Building a local-first browser TTS studio with Kokoro

I wanted audio versions of my blog posts. Just a play button for an article, with speech that sounded natural enough that people would actually use it. I could have solved that by paying for a hosted text-to-speech (TTS) service and moving on, but I wanted more control than that.

Hosted TTS was the baseline, not the answer

I tried ElevenLabs first, and to be fair, it worked. The output quality was good, setup was easy, and it immediately proved that article audio was worth doing.

It still felt wrong for what I actually needed.

I did not want a big platform with a long feature list, pricing I had to keep thinking about, and my content flowing through someone else's product just to narrate a few articles. My use case was much smaller and much more specific: take text I already own, turn it into audio, keep the workflow simple, and keep the whole thing under my control.

That pushed me toward open models. I wanted something I could inspect, adapt, and run locally. Once I found the Kokoro ONNX model on Hugging Face, the project stopped looking like a vague idea and started looking like an engineering problem I actually wanted to solve.
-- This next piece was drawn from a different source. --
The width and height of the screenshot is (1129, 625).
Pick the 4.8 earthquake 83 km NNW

From Python proof of concept to LocalVoice Studio

I started with the smallest possible test: a Python script in the terminal. Paste in some text, run synthesis, listen back, repeat. That first proof of concept was rough, but the voice quality was good enough that I immediately stopped thinking in terms of "can this work?" and started thinking in terms of "how far can I push this in the browser?"

That turned into LocalVoice Studio, a static frontend app built with Vue, TypeScript, ONNX Runtime Web, and kokoro-js. No backend. No cloud inference. No telemetry. Speech generation happens in the browser and, after the initial model download, the app is meant to keep working offline too. That distinction matters. "Local-first" is easy to say, but I wanted to be clear about what it means in practice. The model download is a one-time cost, but the app's behavior after that is what defines the experience.
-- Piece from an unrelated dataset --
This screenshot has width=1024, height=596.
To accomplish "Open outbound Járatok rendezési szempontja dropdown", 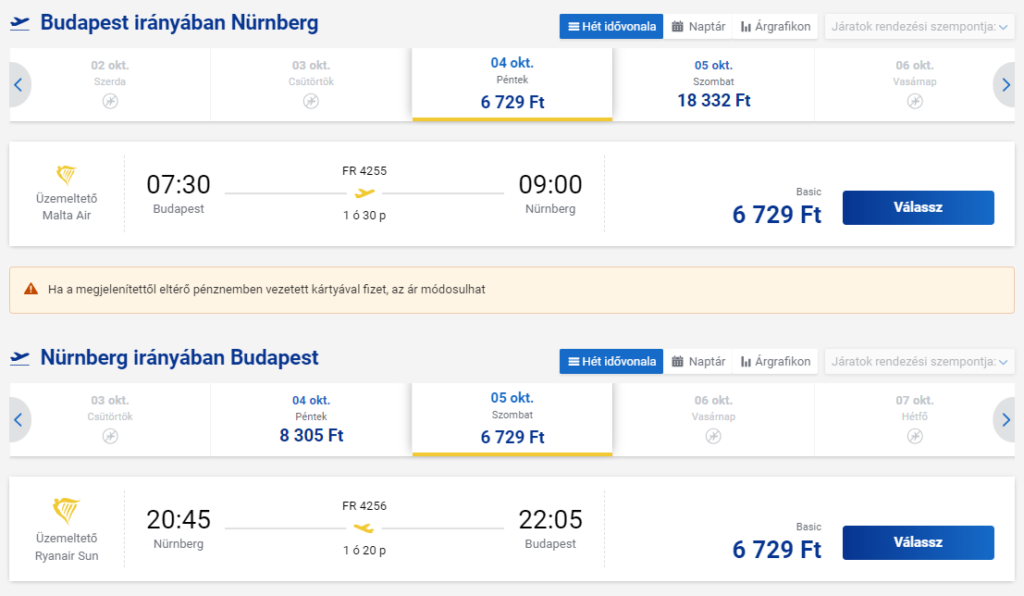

At that point the goal changed a little. I was no longer building a thin article player. I was building a small studio for producing article audio. It was about being able to give a personal touch to the audio and play with the voice settings. I wanted to make it feel like a creative tool, not just a synthesis utility.
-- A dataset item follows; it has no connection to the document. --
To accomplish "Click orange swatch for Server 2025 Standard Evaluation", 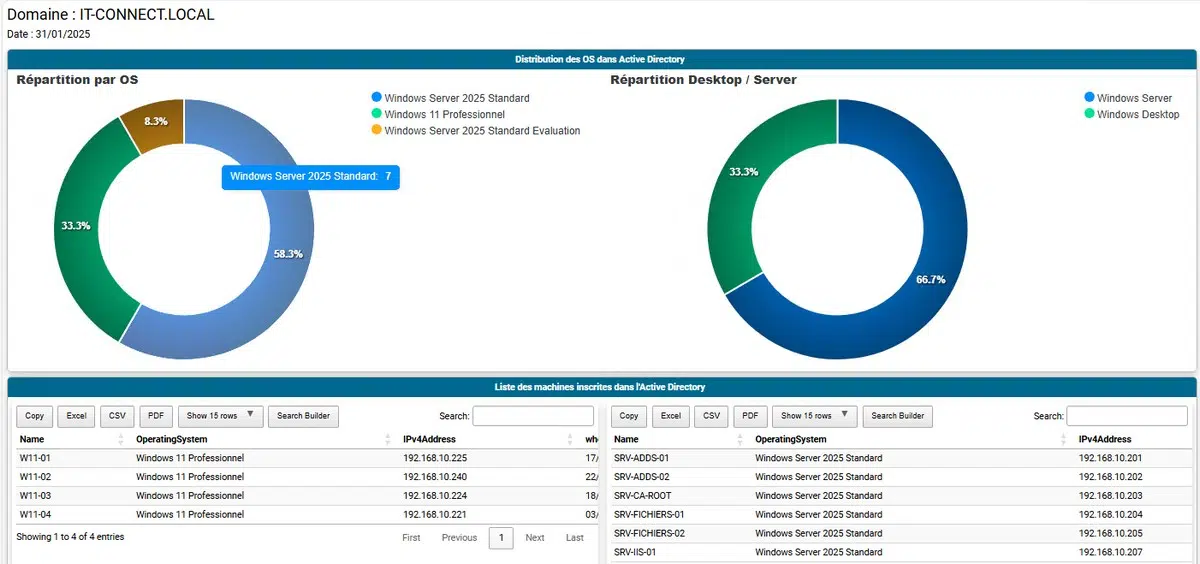I will pyautogui.click(x=376, y=130).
The difference between a demo and a tool

The model itself was only part of the work. The harder part was making browser TTS feel stable enough that I would trust it for real writing.

Inference runs in a dedicated worker because I had no interest in freezing the UI every time the model initialized or generated audio. The app prefers WebGPU when the browser can support it, but it can retry on WASM if GPU startup fails. That fallback path was one of the most important decisions in the project. Browser AI is full of features that look impressive on one machine and fall apart on the next. If runtime selection is brittle, the app is brittle.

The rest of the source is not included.